Instructions to follow —
From the line containing "Where should I" to the final line of the entries, copy each line exactly. Pictures stay out.

Source records —
● ● ●

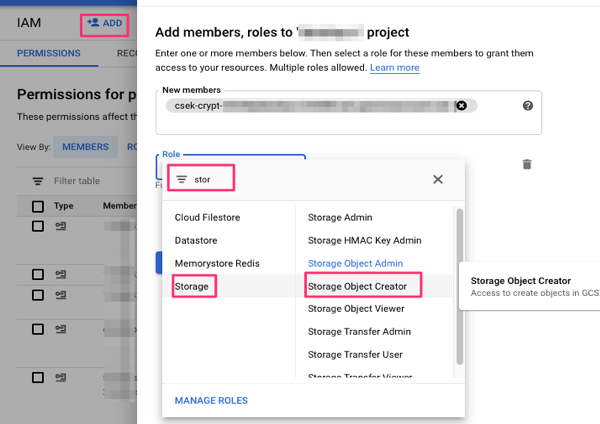
Task: Clear the role search with X icon
Action: 437,180
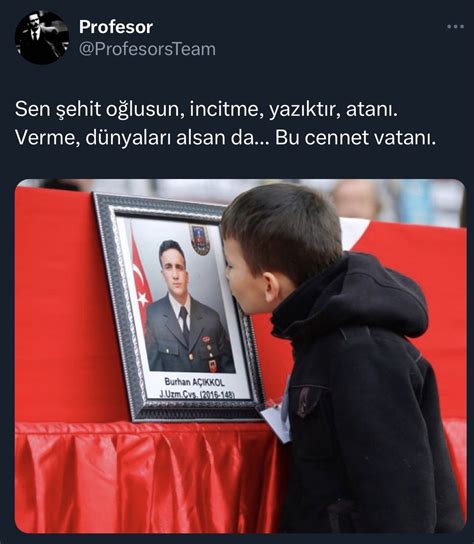Click the words "Bu cennet vatanı" in tweet
Image resolution: width=474 pixels, height=544 pixels.
click(x=355, y=138)
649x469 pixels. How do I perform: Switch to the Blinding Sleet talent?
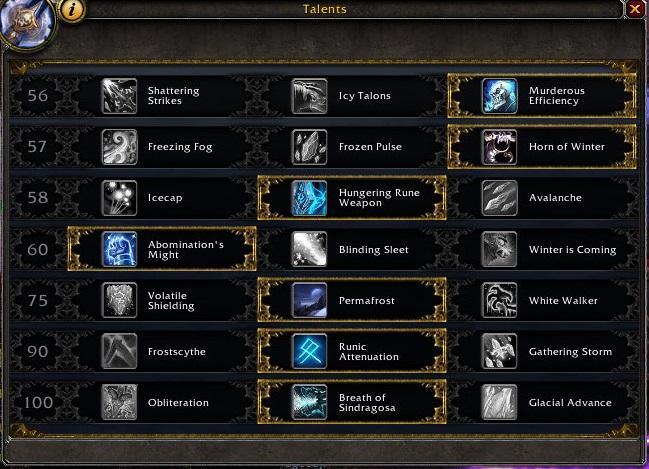coord(352,249)
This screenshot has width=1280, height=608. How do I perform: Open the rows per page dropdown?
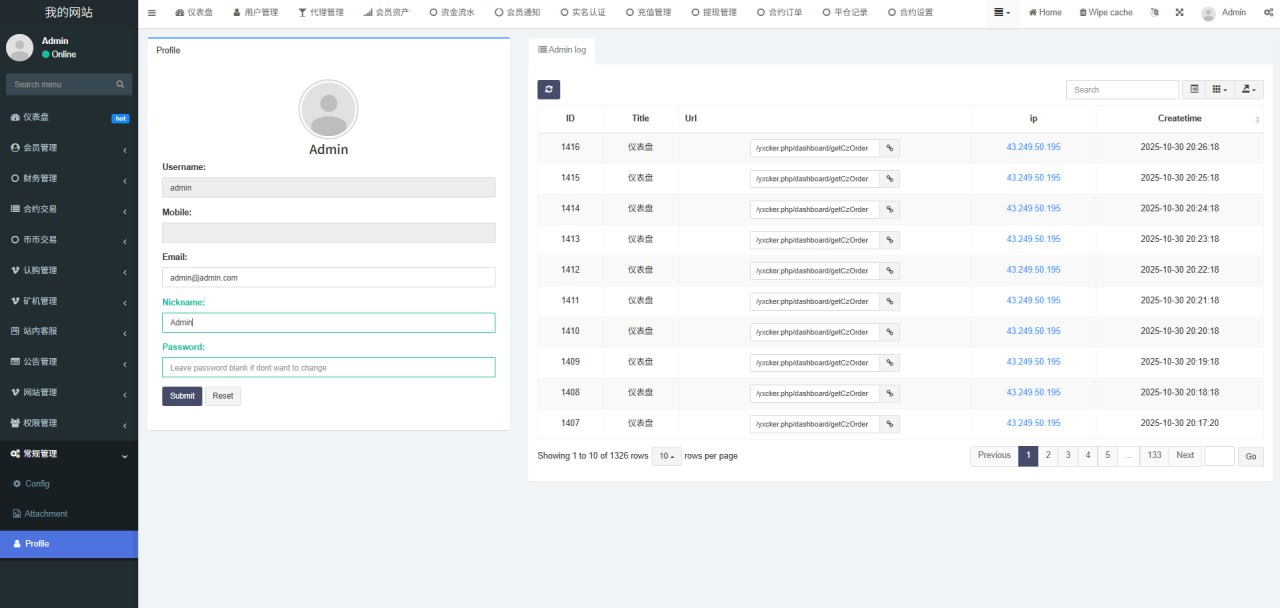pos(664,456)
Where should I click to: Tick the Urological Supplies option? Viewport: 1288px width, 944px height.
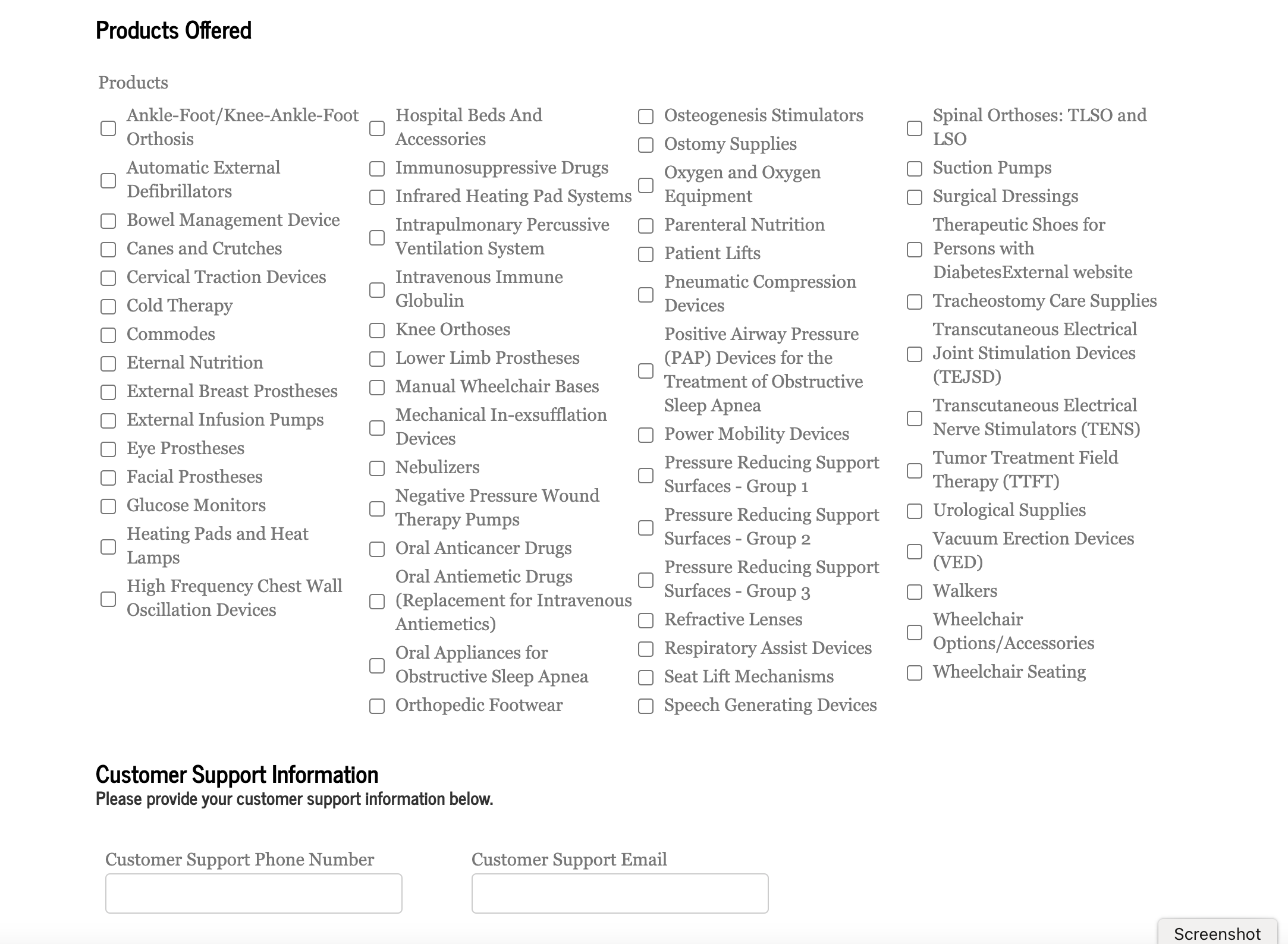[x=915, y=511]
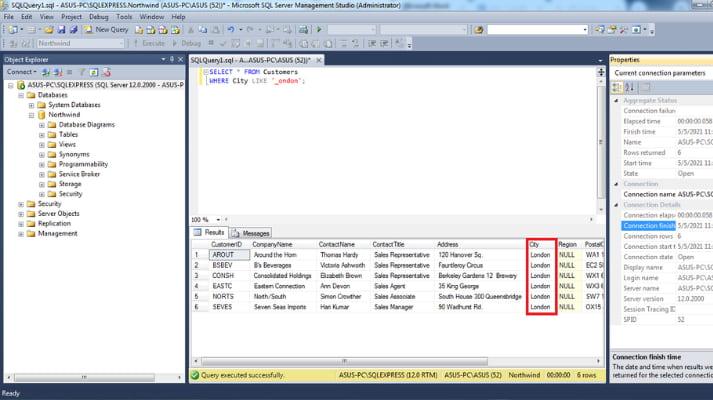This screenshot has width=713, height=400.
Task: Click the Execute query button
Action: tap(151, 44)
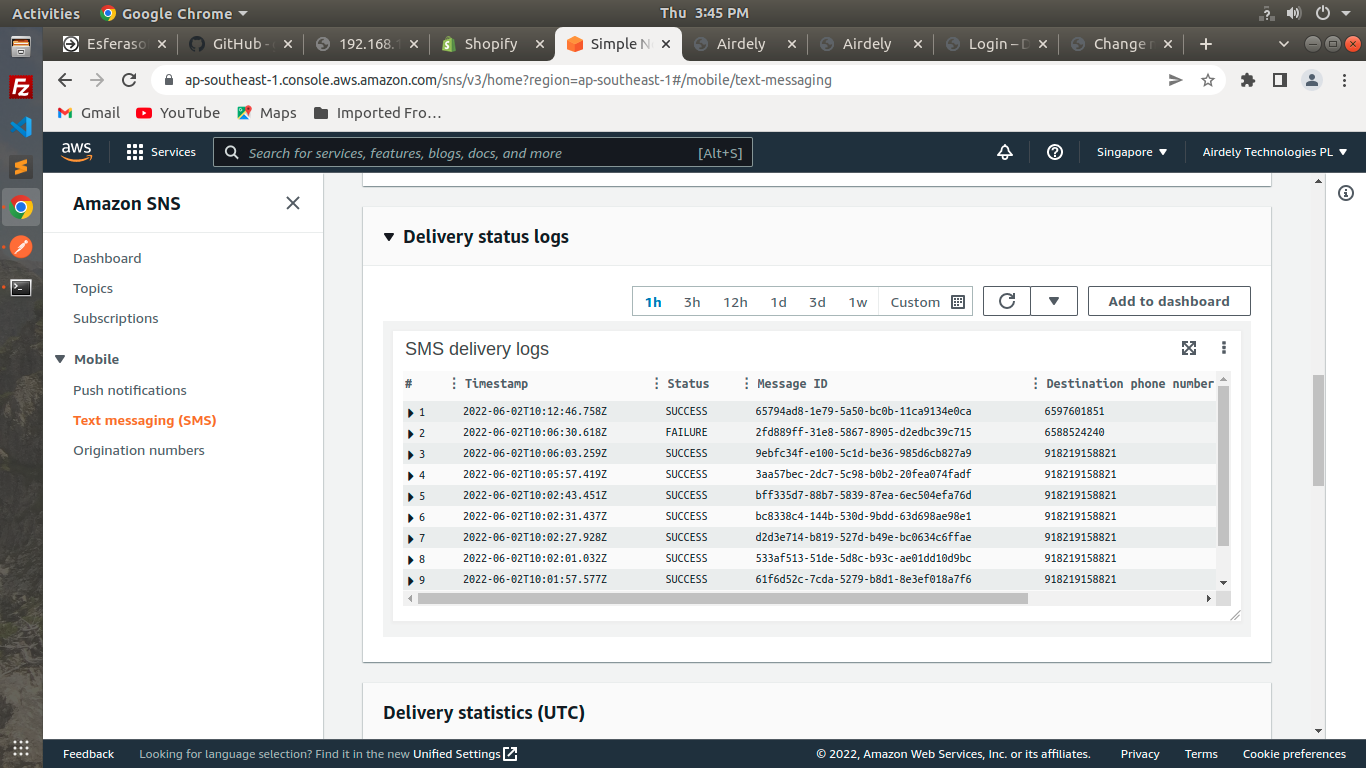Expand log row 2 with FAILURE status
This screenshot has width=1366, height=768.
pyautogui.click(x=411, y=433)
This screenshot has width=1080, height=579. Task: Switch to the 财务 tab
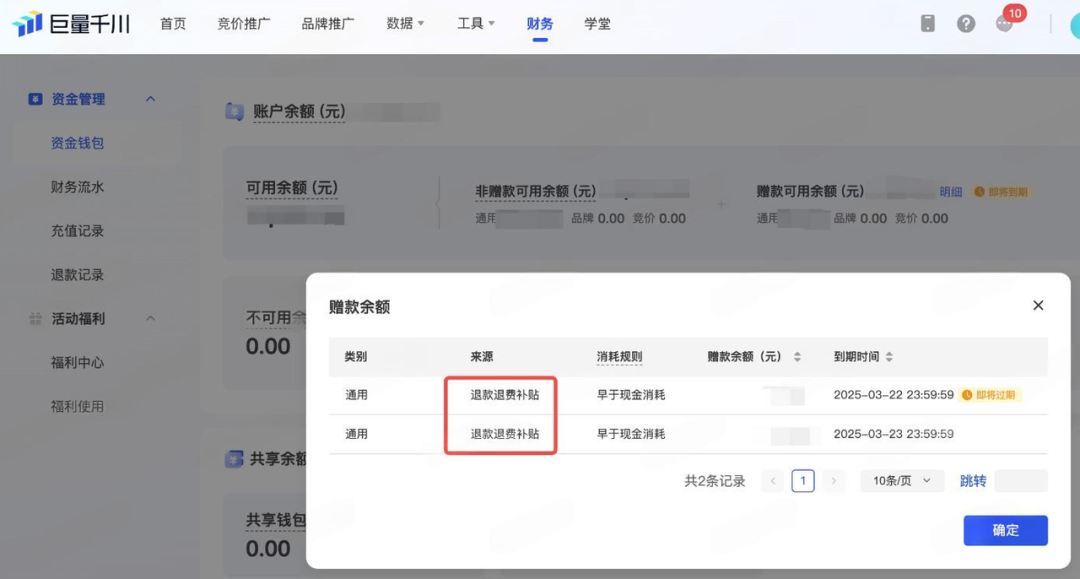tap(539, 23)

● ● ●

Result of this task —
Where should I click to: Tick the Urological Supplies option? Viewport: 1288px width, 944px height.
[x=915, y=511]
This screenshot has width=713, height=400.
Task: Click the Execute query button
Action: tap(151, 44)
Expand log row 2 with FAILURE status
This screenshot has width=1366, height=768.
pyautogui.click(x=411, y=433)
This screenshot has width=1080, height=579. Task: Switch to the 财务 tab
tap(539, 23)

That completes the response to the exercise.